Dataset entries
>> begin

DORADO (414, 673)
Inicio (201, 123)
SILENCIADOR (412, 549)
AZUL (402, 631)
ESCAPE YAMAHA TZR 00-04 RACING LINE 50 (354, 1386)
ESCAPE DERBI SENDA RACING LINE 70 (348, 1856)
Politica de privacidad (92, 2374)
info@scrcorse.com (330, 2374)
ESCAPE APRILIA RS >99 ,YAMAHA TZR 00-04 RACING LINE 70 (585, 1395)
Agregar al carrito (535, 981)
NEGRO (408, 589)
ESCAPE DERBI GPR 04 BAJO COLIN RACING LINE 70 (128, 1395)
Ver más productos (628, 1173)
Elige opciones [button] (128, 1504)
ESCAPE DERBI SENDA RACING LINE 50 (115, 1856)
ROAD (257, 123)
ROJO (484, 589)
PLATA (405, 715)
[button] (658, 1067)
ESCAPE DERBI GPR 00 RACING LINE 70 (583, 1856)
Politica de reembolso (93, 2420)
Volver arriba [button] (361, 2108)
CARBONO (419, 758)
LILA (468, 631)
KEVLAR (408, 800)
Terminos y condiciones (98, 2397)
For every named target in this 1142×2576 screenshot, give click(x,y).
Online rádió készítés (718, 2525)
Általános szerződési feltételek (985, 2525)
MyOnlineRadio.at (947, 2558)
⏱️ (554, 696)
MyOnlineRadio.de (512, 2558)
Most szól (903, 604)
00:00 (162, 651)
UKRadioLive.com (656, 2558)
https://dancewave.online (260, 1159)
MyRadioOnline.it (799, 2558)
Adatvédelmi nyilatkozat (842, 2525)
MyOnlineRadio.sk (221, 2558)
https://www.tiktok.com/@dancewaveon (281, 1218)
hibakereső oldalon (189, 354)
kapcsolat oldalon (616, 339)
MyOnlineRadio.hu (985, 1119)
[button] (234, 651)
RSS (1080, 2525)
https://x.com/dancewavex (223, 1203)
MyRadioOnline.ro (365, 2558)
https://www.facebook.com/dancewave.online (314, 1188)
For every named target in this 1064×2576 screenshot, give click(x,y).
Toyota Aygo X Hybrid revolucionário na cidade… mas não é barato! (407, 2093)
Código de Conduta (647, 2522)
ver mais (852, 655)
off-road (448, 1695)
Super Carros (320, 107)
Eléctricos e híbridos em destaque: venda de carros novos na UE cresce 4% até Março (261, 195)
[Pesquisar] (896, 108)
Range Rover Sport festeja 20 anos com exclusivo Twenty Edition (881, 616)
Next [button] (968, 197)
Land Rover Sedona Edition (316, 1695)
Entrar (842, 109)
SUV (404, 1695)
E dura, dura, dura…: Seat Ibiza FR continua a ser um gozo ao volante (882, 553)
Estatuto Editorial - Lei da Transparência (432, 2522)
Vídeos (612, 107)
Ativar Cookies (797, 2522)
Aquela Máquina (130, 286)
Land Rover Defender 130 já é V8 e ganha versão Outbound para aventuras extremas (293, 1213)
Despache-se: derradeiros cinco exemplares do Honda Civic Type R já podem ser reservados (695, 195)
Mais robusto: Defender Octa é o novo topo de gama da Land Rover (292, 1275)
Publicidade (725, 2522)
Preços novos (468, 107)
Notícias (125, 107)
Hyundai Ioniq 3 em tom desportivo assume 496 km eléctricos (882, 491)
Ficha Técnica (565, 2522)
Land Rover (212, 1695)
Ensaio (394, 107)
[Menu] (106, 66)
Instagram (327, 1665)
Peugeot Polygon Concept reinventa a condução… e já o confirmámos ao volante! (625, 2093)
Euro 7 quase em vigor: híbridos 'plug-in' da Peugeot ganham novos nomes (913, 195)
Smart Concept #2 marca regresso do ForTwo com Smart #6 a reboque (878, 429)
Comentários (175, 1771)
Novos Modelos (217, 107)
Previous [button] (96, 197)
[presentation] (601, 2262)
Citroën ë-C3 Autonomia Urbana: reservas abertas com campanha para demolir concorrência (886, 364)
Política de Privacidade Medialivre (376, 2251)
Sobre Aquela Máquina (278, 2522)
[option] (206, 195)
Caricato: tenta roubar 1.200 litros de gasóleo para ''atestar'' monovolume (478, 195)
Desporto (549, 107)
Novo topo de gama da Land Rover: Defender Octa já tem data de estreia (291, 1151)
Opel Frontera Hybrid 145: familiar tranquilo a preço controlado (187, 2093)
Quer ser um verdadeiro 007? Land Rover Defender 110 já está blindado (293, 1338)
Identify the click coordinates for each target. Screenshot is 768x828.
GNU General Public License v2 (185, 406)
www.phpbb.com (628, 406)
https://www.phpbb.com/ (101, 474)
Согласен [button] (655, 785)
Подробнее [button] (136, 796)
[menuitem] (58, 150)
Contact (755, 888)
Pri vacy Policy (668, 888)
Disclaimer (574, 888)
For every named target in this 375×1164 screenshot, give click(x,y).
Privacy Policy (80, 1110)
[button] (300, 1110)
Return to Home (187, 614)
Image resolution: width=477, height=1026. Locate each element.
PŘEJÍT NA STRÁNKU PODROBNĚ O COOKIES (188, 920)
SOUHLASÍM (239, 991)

>> end

Goal: Convert every line of the records above into a Markdown table with a column named "Row" for the row number and a column named "Line" for the line itself. Leave out any blank lines.

Task solution:
| Row | Line |
|---|---|
| 1 | DORADO (414, 673) |
| 2 | Inicio (201, 123) |
| 3 | SILENCIADOR (412, 549) |
| 4 | AZUL (402, 631) |
| 5 | ESCAPE YAMAHA TZR 00-04 RACING LINE 50 (354, 1386) |
| 6 | ESCAPE DERBI SENDA RACING LINE 70 (348, 1856) |
| 7 | Politica de privacidad (92, 2374) |
| 8 | info@scrcorse.com (330, 2374) |
| 9 | ESCAPE APRILIA RS >99 ,YAMAHA TZR 00-04 RACING LINE 70 (585, 1395) |
| 10 | Agregar al carrito (535, 981) |
| 11 | NEGRO (408, 589) |
| 12 | ESCAPE DERBI GPR 04 BAJO COLIN RACING LINE 70 (128, 1395) |
| 13 | Ver más productos (628, 1173) |
| 14 | Elige opciones [button] (128, 1504) |
| 15 | ESCAPE DERBI SENDA RACING LINE 50 (115, 1856) |
| 16 | ROAD (257, 123) |
| 17 | ROJO (484, 589) |
| 18 | PLATA (405, 715) |
| 19 | [button] (658, 1067) |
| 20 | ESCAPE DERBI GPR 00 RACING LINE 70 (583, 1856) |
| 21 | Politica de reembolso (93, 2420) |
| 22 | Volver arriba [button] (361, 2108) |
| 23 | CARBONO (419, 758) |
| 24 | LILA (468, 631) |
| 25 | KEVLAR (408, 800) |
| 26 | Terminos y condiciones (98, 2397) |
| 27 | For every named target in this 1142×2576 screenshot, give click(x,y). |
| 28 | Online rádió készítés (718, 2525) |
| 29 | Általános szerződési feltételek (985, 2525) |
| 30 | MyOnlineRadio.at (947, 2558) |
| 31 | ⏱️ (554, 696) |
| 32 | MyOnlineRadio.de (512, 2558) |
| 33 | Most szól (903, 604) |
| 34 | 00:00 (162, 651) |
| 35 | UKRadioLive.com (656, 2558) |
| 36 | https://dancewave.online (260, 1159) |
| 37 | MyRadioOnline.it (799, 2558) |
| 38 | Adatvédelmi nyilatkozat (842, 2525) |
| 39 | MyOnlineRadio.sk (221, 2558) |
| 40 | https://www.tiktok.com/@dancewaveon (281, 1218) |
| 41 | hibakereső oldalon (189, 354) |
| 42 | kapcsolat oldalon (616, 339) |
| 43 | MyOnlineRadio.hu (985, 1119) |
| 44 | [button] (234, 651) |
| 45 | RSS (1080, 2525) |
| 46 | https://x.com/dancewavex (223, 1203) |
| 47 | MyRadioOnline.ro (365, 2558) |
| 48 | https://www.facebook.com/dancewave.online (314, 1188) |
| 49 | For every named target in this 1064×2576 screenshot, give click(x,y). |
| 50 | Toyota Aygo X Hybrid revolucionário na cidade… mas não é barato! (407, 2093) |
| 51 | Código de Conduta (647, 2522) |
| 52 | ver mais (852, 655) |
| 53 | off-road (448, 1695) |
| 54 | Super Carros (320, 107) |
| 55 | Eléctricos e híbridos em destaque: venda de carros novos na UE cresce 4% até Março (261, 195) |
| 56 | [Pesquisar] (896, 108) |
| 57 | Range Rover Sport festeja 20 anos com exclusivo Twenty Edition (881, 616) |
| 58 | Next [button] (968, 197) |
| 59 | Land Rover Sedona Edition (316, 1695) |
| 60 | Entrar (842, 109) |
| 61 | SUV (404, 1695) |
| 62 | E dura, dura, dura…: Seat Ibiza FR continua a ser um gozo ao volante (882, 553) |
| 63 | Estatuto Editorial - Lei da Transparência (432, 2522) |
| 64 | Vídeos (612, 107) |
| 65 | Ativar Cookies (797, 2522) |
| 66 | Aquela Máquina (130, 286) |
| 67 | Land Rover Defender 130 já é V8 e ganha versão Outbound para aventuras extremas (293, 1213) |
| 68 | Despache-se: derradeiros cinco exemplares do Honda Civic Type R já podem ser reservados (695, 195) |
| 69 | Mais robusto: Defender Octa é o novo topo de gama da Land Rover (292, 1275) |
| 70 | Publicidade (725, 2522) |
| 71 | Preços novos (468, 107) |
| 72 | Notícias (125, 107) |
| 73 | Hyundai Ioniq 3 em tom desportivo assume 496 km eléctricos (882, 491) |
| 74 | Ficha Técnica (565, 2522) |
| 75 | Land Rover (212, 1695) |
| 76 | Ensaio (394, 107) |
| 77 | [Menu] (106, 66) |
| 78 | Instagram (327, 1665) |
| 79 | Peugeot Polygon Concept reinventa a condução… e já o confirmámos ao volante! (625, 2093) |
| 80 | Euro 7 quase em vigor: híbridos 'plug-in' da Peugeot ganham novos nomes (913, 195) |
| 81 | Smart Concept #2 marca regresso do ForTwo com Smart #6 a reboque (878, 429) |
| 82 | Comentários (175, 1771) |
| 83 | Novos Modelos (217, 107) |
| 84 | Previous [button] (96, 197) |
| 85 | [presentation] (601, 2262) |
| 86 | Citroën ë-C3 Autonomia Urbana: reservas abertas com campanha para demolir concorrência (886, 364) |
| 87 | Política de Privacidade Medialivre (376, 2251) |
| 88 | Sobre Aquela Máquina (278, 2522) |
| 89 | [option] (206, 195) |
| 90 | Caricato: tenta roubar 1.200 litros de gasóleo para ''atestar'' monovolume (478, 195) |
| 91 | Desporto (549, 107) |
| 92 | Novo topo de gama da Land Rover: Defender Octa já tem data de estreia (291, 1151) |
| 93 | Opel Frontera Hybrid 145: familiar tranquilo a preço controlado (187, 2093) |
| 94 | Quer ser um verdadeiro 007? Land Rover Defender 110 já está blindado (293, 1338) |
| 95 | Identify the click coordinates for each target. Screenshot is 768x828. |
| 96 | GNU General Public License v2 (185, 406) |
| 97 | www.phpbb.com (628, 406) |
| 98 | https://www.phpbb.com/ (101, 474) |
| 99 | Согласен [button] (655, 785) |
| 100 | Подробнее [button] (136, 796) |
| 101 | [menuitem] (58, 150) |
| 102 | Contact (755, 888) |
| 103 | Pri vacy Policy (668, 888) |
| 104 | Disclaimer (574, 888) |
| 105 | For every named target in this 375×1164 screenshot, give click(x,y). |
| 106 | Privacy Policy (80, 1110) |
| 107 | [button] (300, 1110) |
| 108 | Return to Home (187, 614) |
| 109 | Image resolution: width=477, height=1026. Locate each element. |
| 110 | PŘEJÍT NA STRÁNKU PODROBNĚ O COOKIES (188, 920) |
| 111 | SOUHLASÍM (239, 991) |